Python 3.8+ is recommended.


⚡ Quick Start (Fast Verdict)

If you want a clear, conservative deployment recommendation, this is all you need.

from ai_critic import AICritic
from sklearn.ensemble import RandomForestClassifier
from sklearn.datasets import make_classification

X, y = make_classification(
    n_samples=1000,
    n_features=20,
    random_state=42
)

model = RandomForestClassifier(
    max_depth=5,
    random_state=42
)

critic = AICritic(model, X, y)

report = critic.evaluate(view="executive")

print(report)

Example Output

Verdict: ⚠️ Risk Detected
Risk Level: medium
Deploy Recommended: False
Main Reason: Structural or robustness risks detected

If ai-critic approves deployment, it means no meaningful risks were detected by multiple independent checks.

The system is intentionally skeptical by design.


🧭 What Does the Verdict Mean?

Field Meaning
verdict Human-readable summary
risk_level low / medium / high
deploy_recommended Final quality gate decision
main_reason Primary blocking factor

Clarity is prioritized over ambiguity.


🧠 How ai-critic Thinks (Core Concept)

ai-critic is not a metric calculator. It is a decision system.

Internally, it works in three layers:

  1. Evaluators → Detect signals and risks
  2. Critic Gate → Decide if intervention is needed
  3. Deployment Policy → Decide if deployment is safe

🧱 The Four Pillars of the Audit

ai-critic evaluates models across four independent risk dimensions:

Pillar Detects Why It Matters
📊 Data Integrity Leakage, shortcuts, correlations Inflated metrics
🧠 Model Structure Over-complexity, unsafe configs Poor generalization
📈 Performance Sanity Suspicious CV behavior False confidence
🧪 Robustness Noise sensitivity Production collapse

Each pillar emits signals, not binary judgments.

Those signals are aggregated by the Critic Gate.


🧪 Robustness Testing (Noise Injection)

Production data is never clean.

ai-critic injects controlled noise into inputs and measures degradation:

robustness = report["details"]["robustness"]

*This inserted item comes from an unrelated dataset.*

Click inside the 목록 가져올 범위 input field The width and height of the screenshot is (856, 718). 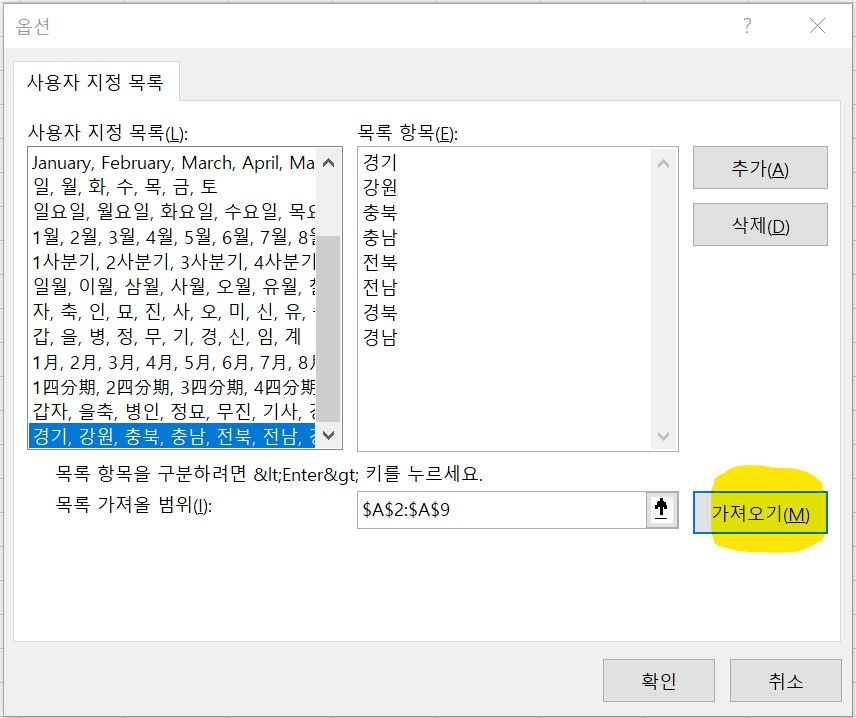(500, 510)
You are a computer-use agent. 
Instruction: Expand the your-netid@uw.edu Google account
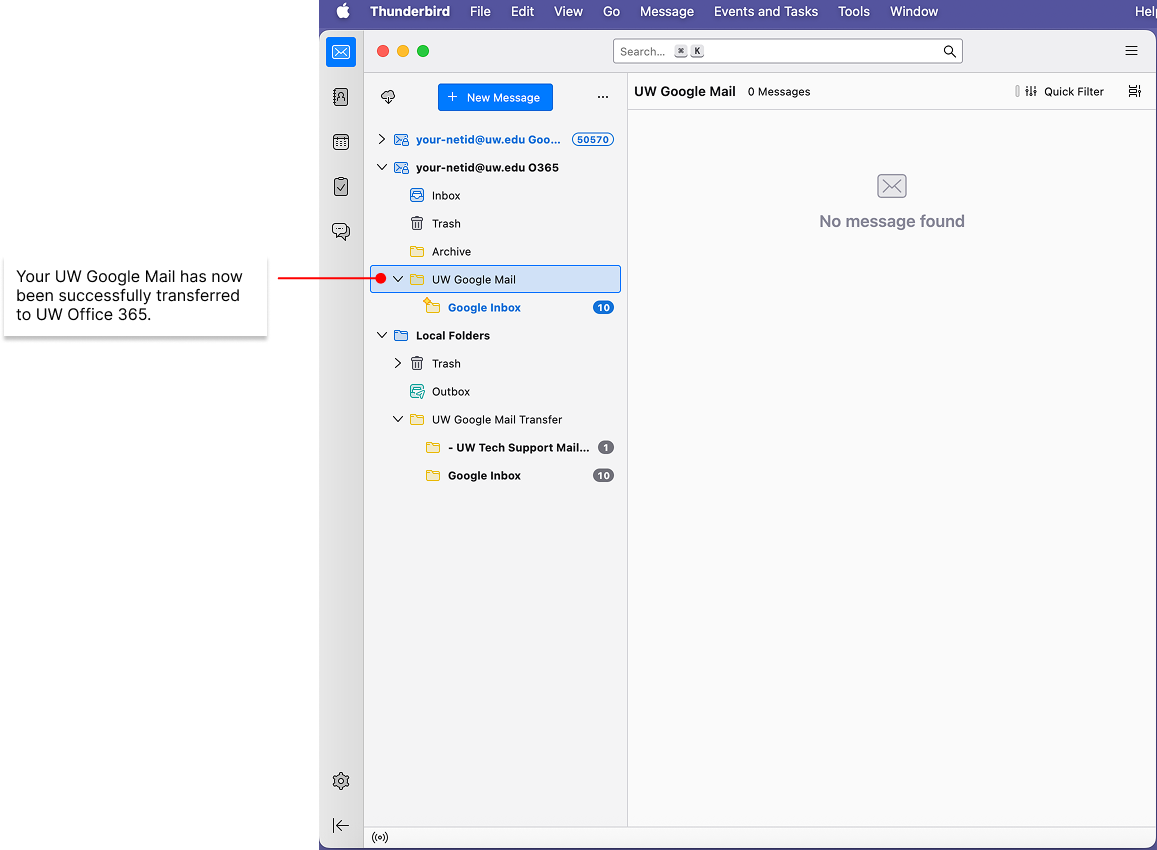click(382, 140)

print(robustness["performance_drop"])
print(robustness["verdict"])

Possible outcomes:

  • stable → acceptable degradation
  • fragile → high sensitivity
  • misleading → likely inflated performance

🔍 Explainability & Feature Sensitivity

ai-critic performs feature sensitivity analysis to detect:

  • Feature-level leakage
  • Over-reliance on a single signal
  • Shortcut learning

How it works:

  1. A feature is perturbed or permuted
  2. The model is re-evaluated
  3. Performance drop is measured

Large drops indicate critical dependency.

This approach is:

  • Model-agnostic
  • Lightweight
  • Interpretable
  • Framework-independent

🧠 Recommendations Engine

ai-critic does not stop at “deploy or not”.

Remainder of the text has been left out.